* _Task goal_
Count the lines in the records below that contain the word "Select". Reply with the number alone.

-- Start of Provided material --

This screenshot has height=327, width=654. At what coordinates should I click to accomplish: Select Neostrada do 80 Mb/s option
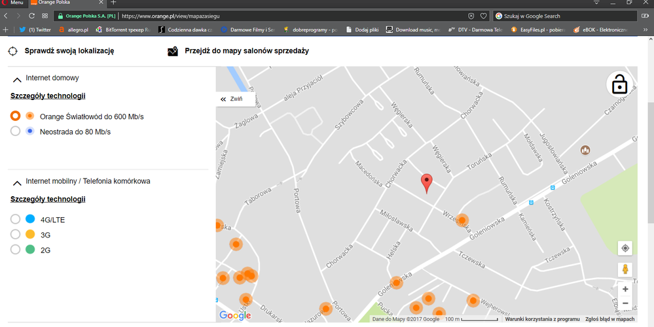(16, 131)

-- End of Provided material --
-- Start of Provided material --

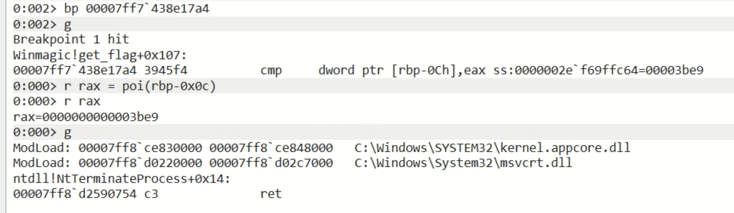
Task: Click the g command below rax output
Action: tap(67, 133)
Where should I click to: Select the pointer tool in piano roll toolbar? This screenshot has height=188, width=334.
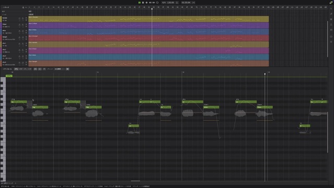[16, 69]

-- End of Provided material --

* _Worked answer_
2